** Exercise directions **
Express the lines of the listing below from the line containing "For every named target in this 779×2576" through the line containing "Home (298, 182)", both included, as a JSON list of strings with one string per line and blank lines omitted.
********************
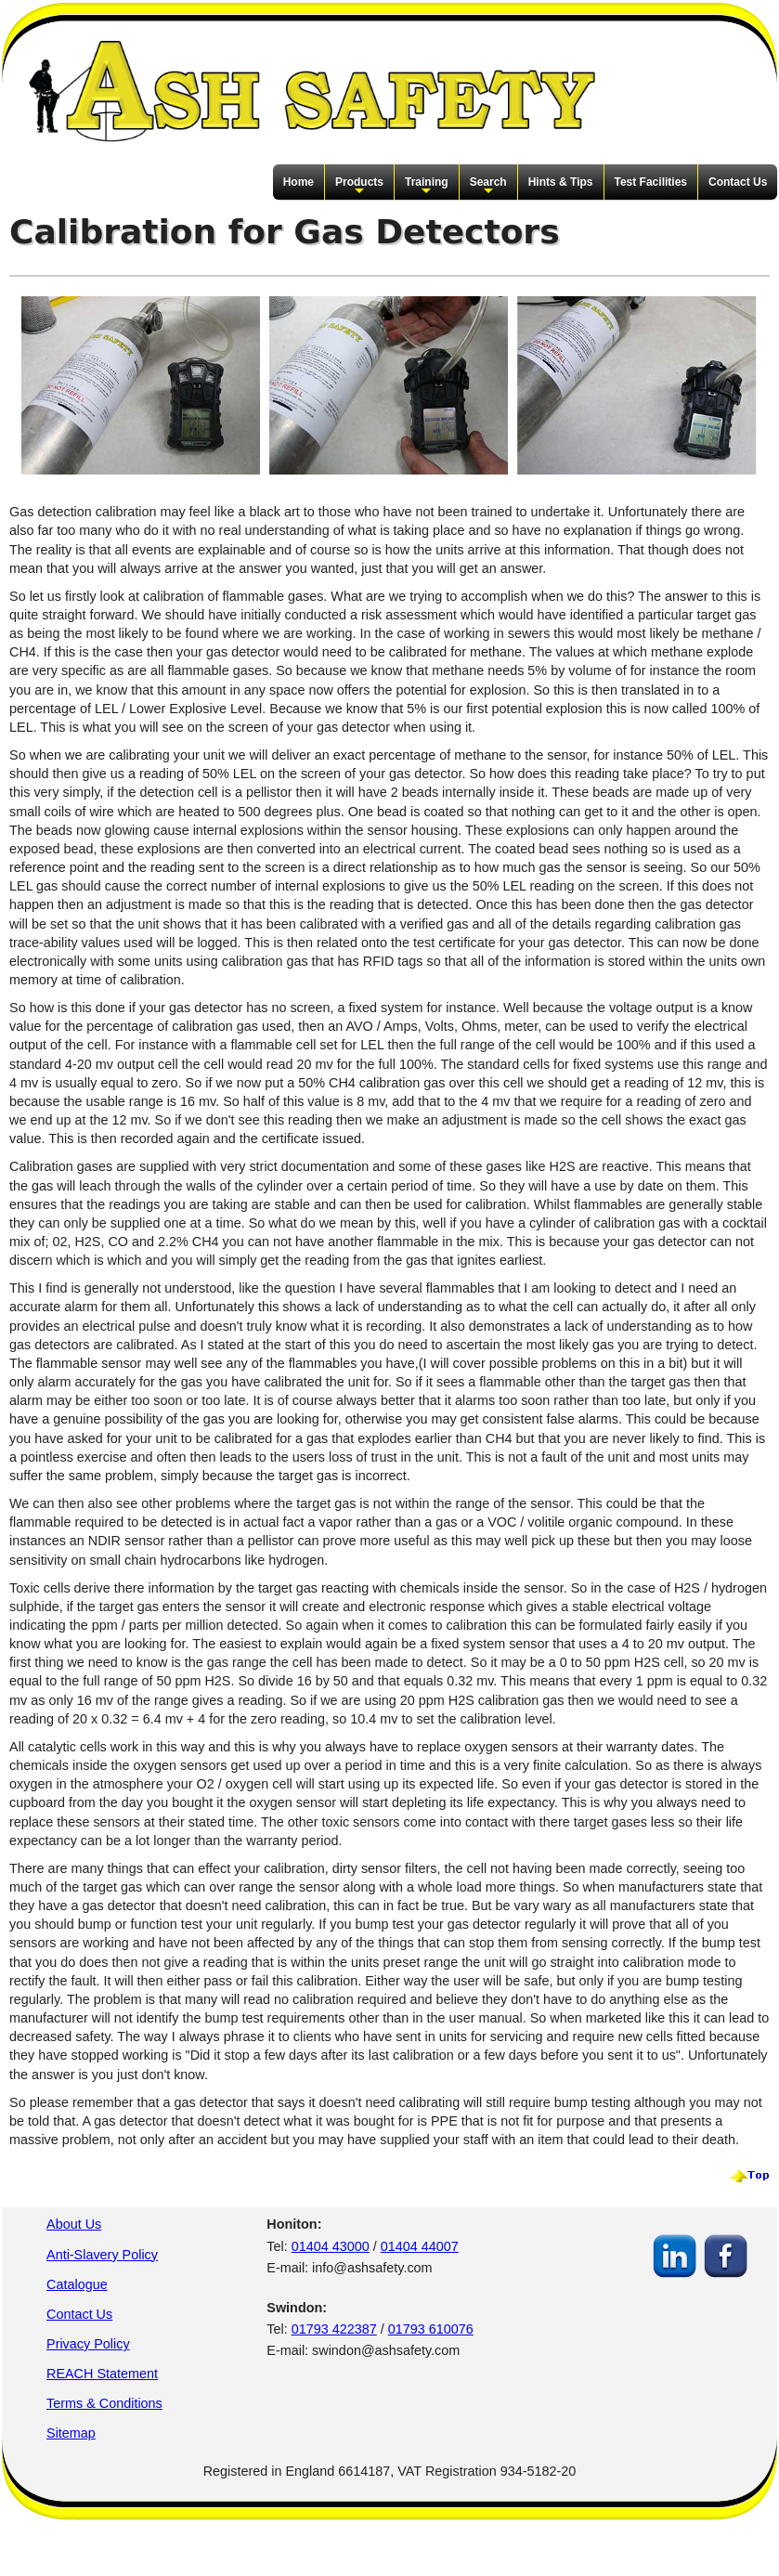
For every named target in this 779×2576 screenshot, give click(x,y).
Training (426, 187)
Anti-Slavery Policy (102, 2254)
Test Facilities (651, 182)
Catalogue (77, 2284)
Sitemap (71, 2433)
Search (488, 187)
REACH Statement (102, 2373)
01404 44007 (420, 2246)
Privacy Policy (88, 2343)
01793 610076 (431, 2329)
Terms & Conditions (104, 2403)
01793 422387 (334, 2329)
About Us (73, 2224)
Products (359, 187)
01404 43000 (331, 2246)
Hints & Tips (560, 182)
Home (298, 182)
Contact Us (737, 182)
********************
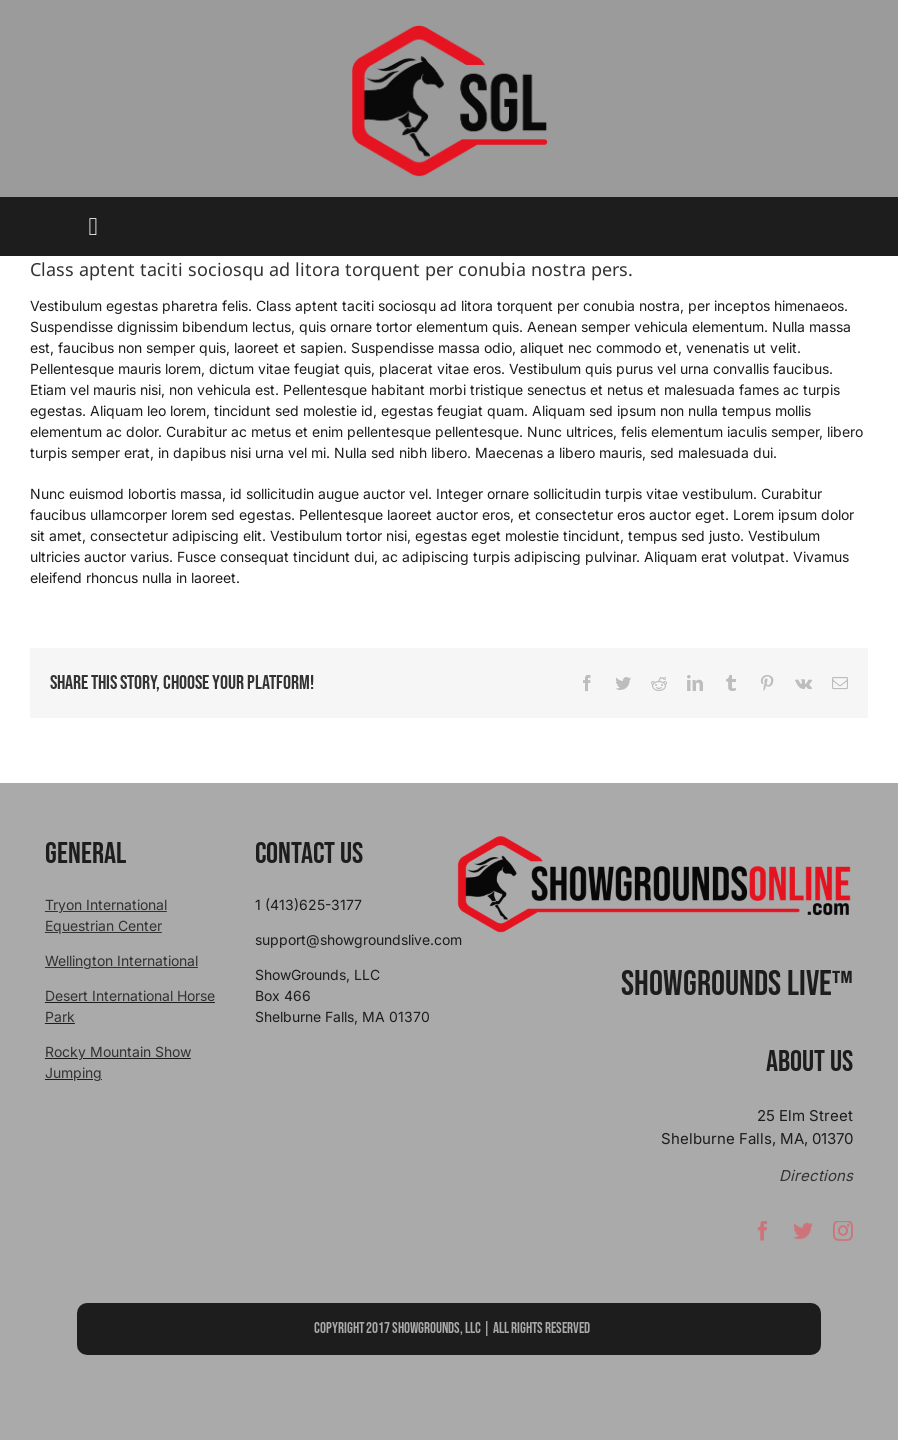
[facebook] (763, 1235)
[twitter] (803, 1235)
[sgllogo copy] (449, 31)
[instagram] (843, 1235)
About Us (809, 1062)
********************
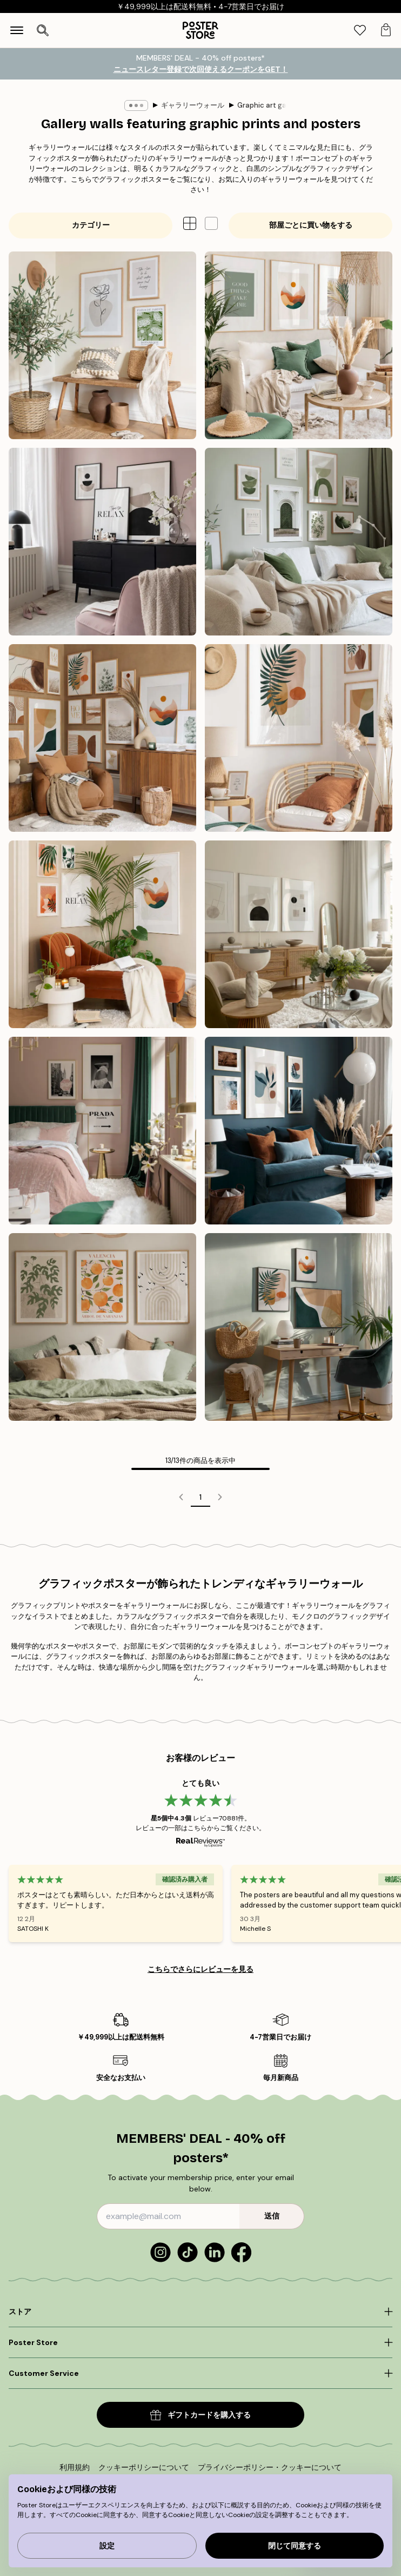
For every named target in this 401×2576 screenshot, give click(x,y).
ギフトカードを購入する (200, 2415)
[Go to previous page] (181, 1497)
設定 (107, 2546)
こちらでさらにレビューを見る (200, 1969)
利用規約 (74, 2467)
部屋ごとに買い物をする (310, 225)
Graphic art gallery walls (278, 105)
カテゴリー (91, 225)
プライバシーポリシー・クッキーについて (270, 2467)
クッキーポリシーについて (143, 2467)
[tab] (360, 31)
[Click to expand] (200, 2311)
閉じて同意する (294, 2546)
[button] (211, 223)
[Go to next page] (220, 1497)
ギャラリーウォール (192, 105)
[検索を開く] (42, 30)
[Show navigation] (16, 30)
********************
** Final result **
[
  "For every named target in this 779×2576 screenshot, give click(x,y).",
  "Training (426, 187)",
  "Anti-Slavery Policy (102, 2254)",
  "Test Facilities (651, 182)",
  "Catalogue (77, 2284)",
  "Sitemap (71, 2433)",
  "Search (488, 187)",
  "REACH Statement (102, 2373)",
  "01404 44007 (420, 2246)",
  "Privacy Policy (88, 2343)",
  "01793 610076 (431, 2329)",
  "Terms & Conditions (104, 2403)",
  "01793 422387 (334, 2329)",
  "About Us (73, 2224)",
  "Products (359, 187)",
  "01404 43000 (331, 2246)",
  "Hints & Tips (560, 182)",
  "Home (298, 182)"
]